*WHAT THE TASK REQUIRES*.
Using the records below, output the stretch that opens with the line containing "the search icon" and closes with the line containing "Given: Click the axial slice slider bar", exactly and including both lines, with nothing more.
───── SUPPLIED RECORDS ─────
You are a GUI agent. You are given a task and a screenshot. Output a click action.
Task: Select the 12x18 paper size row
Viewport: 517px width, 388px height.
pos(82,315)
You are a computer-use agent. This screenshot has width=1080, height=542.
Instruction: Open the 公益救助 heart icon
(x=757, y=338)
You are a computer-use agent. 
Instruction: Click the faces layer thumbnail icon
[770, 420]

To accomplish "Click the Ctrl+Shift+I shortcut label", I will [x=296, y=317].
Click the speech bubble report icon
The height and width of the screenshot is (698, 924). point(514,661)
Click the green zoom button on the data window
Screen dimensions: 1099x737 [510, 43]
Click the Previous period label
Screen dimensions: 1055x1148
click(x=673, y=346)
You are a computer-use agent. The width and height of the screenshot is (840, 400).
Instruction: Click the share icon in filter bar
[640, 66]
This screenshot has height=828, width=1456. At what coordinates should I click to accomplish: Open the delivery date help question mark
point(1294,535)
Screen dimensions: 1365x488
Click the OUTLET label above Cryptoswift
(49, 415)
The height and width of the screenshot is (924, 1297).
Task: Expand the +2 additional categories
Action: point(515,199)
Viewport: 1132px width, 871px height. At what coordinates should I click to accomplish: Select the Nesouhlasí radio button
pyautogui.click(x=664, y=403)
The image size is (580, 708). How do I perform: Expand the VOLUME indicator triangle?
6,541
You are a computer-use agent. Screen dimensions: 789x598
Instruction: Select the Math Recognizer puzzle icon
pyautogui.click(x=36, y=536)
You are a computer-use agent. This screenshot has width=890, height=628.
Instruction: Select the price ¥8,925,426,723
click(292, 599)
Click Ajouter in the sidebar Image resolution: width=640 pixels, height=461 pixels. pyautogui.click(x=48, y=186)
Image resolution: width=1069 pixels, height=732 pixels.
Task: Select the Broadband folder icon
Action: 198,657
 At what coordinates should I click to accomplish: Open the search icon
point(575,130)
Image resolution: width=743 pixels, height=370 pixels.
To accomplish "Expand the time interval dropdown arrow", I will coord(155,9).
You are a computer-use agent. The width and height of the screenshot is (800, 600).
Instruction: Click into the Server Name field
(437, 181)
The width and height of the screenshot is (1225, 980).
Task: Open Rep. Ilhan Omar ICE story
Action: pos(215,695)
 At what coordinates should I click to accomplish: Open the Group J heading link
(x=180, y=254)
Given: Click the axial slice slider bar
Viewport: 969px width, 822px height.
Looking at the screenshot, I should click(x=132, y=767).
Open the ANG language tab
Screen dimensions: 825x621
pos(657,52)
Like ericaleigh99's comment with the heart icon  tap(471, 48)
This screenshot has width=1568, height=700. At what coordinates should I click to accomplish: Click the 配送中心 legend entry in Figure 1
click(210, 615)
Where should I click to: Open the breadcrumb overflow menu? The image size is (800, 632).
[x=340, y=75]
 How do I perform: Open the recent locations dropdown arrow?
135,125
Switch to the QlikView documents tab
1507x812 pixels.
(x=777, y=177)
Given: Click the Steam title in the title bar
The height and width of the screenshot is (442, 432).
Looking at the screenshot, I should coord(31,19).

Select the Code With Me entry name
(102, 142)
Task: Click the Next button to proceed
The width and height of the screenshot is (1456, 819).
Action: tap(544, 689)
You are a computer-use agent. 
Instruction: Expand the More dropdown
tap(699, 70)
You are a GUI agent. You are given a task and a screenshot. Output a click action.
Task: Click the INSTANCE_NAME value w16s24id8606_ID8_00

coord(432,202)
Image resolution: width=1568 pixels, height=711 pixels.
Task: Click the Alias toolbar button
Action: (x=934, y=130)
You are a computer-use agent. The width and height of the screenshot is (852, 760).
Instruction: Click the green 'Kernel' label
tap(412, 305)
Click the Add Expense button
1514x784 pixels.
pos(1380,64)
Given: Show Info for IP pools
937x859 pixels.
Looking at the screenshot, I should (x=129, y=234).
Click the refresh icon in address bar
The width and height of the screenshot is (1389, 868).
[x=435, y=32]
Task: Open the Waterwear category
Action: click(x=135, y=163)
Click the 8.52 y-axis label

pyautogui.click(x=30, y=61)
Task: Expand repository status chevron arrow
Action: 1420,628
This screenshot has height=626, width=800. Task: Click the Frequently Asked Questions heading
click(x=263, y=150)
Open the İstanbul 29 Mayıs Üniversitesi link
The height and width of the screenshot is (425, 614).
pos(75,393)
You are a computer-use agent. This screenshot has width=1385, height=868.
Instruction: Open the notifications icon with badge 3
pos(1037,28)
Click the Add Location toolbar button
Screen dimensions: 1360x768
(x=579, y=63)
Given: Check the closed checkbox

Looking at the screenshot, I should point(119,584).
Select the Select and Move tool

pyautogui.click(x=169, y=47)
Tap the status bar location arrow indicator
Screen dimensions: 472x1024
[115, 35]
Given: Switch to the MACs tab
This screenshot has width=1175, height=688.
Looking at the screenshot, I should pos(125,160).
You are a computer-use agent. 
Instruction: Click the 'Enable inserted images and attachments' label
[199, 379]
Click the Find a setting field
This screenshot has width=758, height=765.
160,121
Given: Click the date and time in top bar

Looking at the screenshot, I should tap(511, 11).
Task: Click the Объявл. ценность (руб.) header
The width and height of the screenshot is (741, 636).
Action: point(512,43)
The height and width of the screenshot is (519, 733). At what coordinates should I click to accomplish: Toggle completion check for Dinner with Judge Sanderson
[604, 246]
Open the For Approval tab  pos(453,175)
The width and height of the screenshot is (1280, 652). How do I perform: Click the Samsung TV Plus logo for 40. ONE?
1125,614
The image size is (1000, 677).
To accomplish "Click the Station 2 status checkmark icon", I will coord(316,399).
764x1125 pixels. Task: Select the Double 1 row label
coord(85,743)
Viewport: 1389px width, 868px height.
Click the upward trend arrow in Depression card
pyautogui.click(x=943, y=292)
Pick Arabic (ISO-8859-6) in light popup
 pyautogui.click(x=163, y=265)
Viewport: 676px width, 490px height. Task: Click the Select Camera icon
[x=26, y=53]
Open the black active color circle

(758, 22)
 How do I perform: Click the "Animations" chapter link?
─────
*EXERCISE OUTPUT*.
 At what coordinates should I click to accomplish: Open the search icon
point(575,130)
Image resolution: width=743 pixels, height=370 pixels.
To accomplish "Expand the time interval dropdown arrow", I will coord(155,9).
You are a computer-use agent. The width and height of the screenshot is (800, 600).
Instruction: Click into the Server Name field
(437, 181)
The width and height of the screenshot is (1225, 980).
Task: Open Rep. Ilhan Omar ICE story
Action: pos(215,695)
 At what coordinates should I click to accomplish: Open the Group J heading link
(x=180, y=254)
Given: Click the axial slice slider bar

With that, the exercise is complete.